Organizations routinely conduct surveys. Whether internal or external, businesses want to know what’s working and what isn’t. They need to understand where the weak points are so they know what to strengthen and how.
Feedback from sources within the organization (i.e., employees) and outside (i.e., consumers) is a valuable tool in understanding the next step or steps. If a marketing campaign didn’t come through and drive sales as expected, it’s good to know what went wrong so you can make the necessary adjustments. After all, that’s money that was not quite well spent. Before you dish out another dime, you need to know the proper strategy.
If your company seems to be experiencing a large turnover rate, you need to understand where the breakdown is taking place so you can act on this and hopefully, retain your employees. Again, that’s money you’re spending faster than you can save it.
There are multiple suggestions for conducting surveys. But there are some basic key elements to keep in mind no matter what your survey entails.
You might have an idea of what you hope to accomplish with the survey. If your thoughts are preconceived, your questions will reflect that. You want to avoid being one directional. In other words, you don’t want your questions to be a smokescreen for a particular mind-set. If your questions all point to one direction, one end result, then the feedback you receive isn’t going to be honest. Slanted feedback won’t help you to grow and change. Here’s how something like that could look:
“Do you like red cars? Do you own a red car? Do red cars ride faster than blue?”
This series of questions is forcing the reader to focus solely on red cars and doesn’t allow for other options. If your goal is steer to people toward buying a red car, this sequence of questions will likely achieve that.
“What type of cars do you like? What color? What kind of car do you own? What do you like about it? What features will your new car have that your present one doesn’t?”
This series of questions allows for a broad response. Not everyone is going to like the same car, the same color or own the same model. And everyone has different needs so what they desire is going to be all over the board. If your goal is to offer variety, these questions will help you understand what your consumer wants.
The same is true with internal surveys. Phrase your questions in a way that allow your employees to think on their own. Avoid “yes” or “no” questions as much as possible. Multiple choice is fine, but make sure you allow them space to freely express their ideas.
“Would you say the quarterly sales meeting is mainly focused on: (1) Sales (2) Marketing (3) Teamwork (4) Office housekeeping? Why? What would you like to see improved and why?”
“If you had to describe our company to your friends, what would you say? What do you like best in your job? What do you like the least?”
The internal survey will naturally be tailored to your organization and your goals, but your main goal should be to understand your people and how they view you so you can make needed changes.
Balance your questions so that not all are negative and not all are positive. Again, keep in mind you need honesty. Don’t steer people in a certain direction. Allow them to take their own route.
Here’s an example of a negative focus: “Do you like receiving these marketing emails? Do you wish we’d send fewer? Do you think the content is unhelpful?”
If you ask a negative question, you will receive a negative response. Unless you’re hoping for that because you want to do away with your marketing emails!
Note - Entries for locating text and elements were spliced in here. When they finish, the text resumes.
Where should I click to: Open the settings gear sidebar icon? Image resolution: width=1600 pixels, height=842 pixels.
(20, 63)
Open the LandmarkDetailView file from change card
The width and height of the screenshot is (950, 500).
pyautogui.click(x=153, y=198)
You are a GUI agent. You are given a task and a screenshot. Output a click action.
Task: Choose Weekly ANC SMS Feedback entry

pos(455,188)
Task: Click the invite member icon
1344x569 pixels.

On the other hand, here’s an example of being too positive: “Don’t you agree these marketing emails are wonderful? Wouldn’t you like to receive more fabulous information in your inbox? Do you agree the content is great?”
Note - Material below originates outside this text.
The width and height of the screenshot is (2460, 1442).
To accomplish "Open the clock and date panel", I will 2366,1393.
You might receive more honest answers with these questions, but again, you’re coaxing them in a particular direction.
To know if those marketing emails truly are effective, the questions need to be both broad and balanced.
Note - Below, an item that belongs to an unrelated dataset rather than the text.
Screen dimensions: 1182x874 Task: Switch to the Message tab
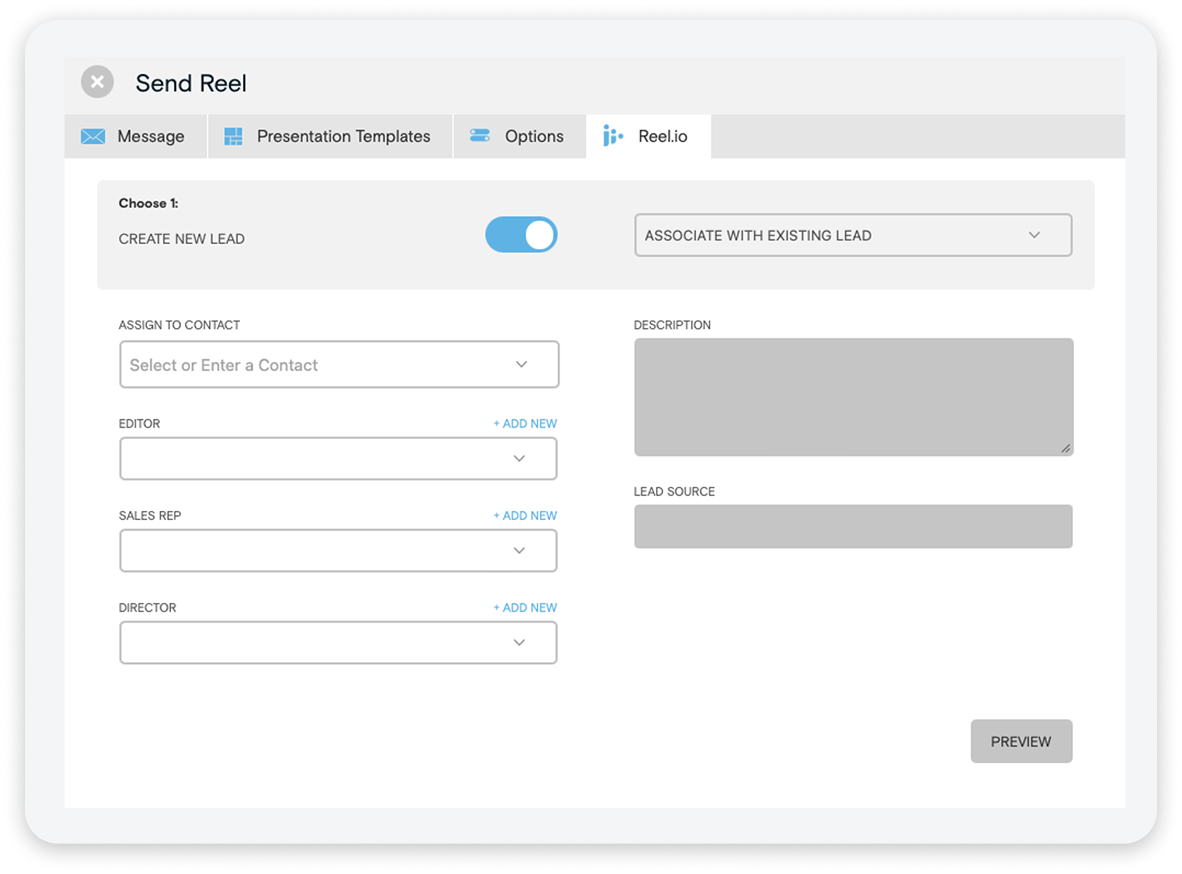click(x=150, y=137)
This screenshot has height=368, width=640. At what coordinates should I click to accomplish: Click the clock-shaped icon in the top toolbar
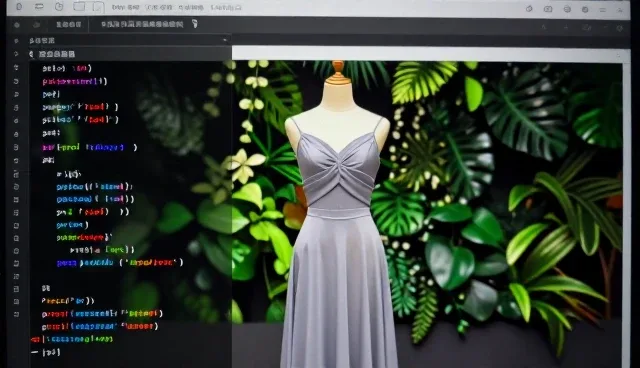click(59, 7)
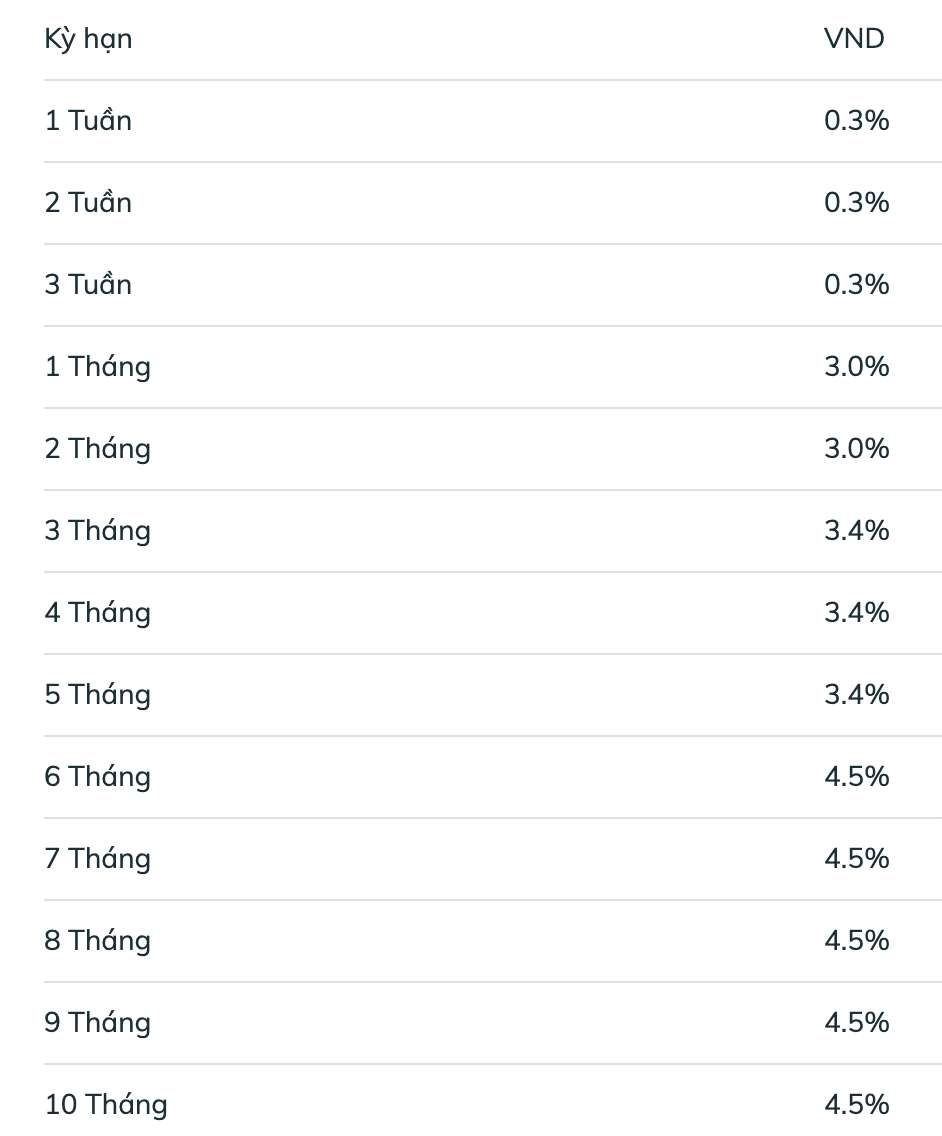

“Are the marketing emails meeting your needs? What would you like to see more of in the way of content? What do you find the least useful to you? Would you prefer to read more emails or fewer? How often do you receive marketing emails in your inbox? How would you rate the quality of our emails?”
The above questions are not only more open and general, but they allow for options. And that is what people need. They need the option to express themselves.
In the end, people want to know the results of the time they took to offer their thoughts. So publish those results. Let them know you listened and explain what changes you’re planning to make. People need to feel appreciated for their work and support. Unless you had selfish motives in conducting your survey, the result is neither right nor wrong. It’s simply facts. But these facts are going to help you – the organization – to evolve and become better and trustworthy.
There are three keys to consider when developing your survey.
First – keep your goal(s) focused – what is the purpose of the survey and what will you do with the results?
Second – make the survey about the people – your employees or consumers – rather than leaning toward an ulterior motive, such as maintaining a particular direction or producing a certain product that no one, but you, seems to be interested in.
And finally – do something with the information. If an issue needs to be addressed, assign your team to assess the problem, devise a solution and execute it within a reasonable amount of time. If there are products, marketing techniques or employee favorites, consider how you can enhance what is already great in your organization.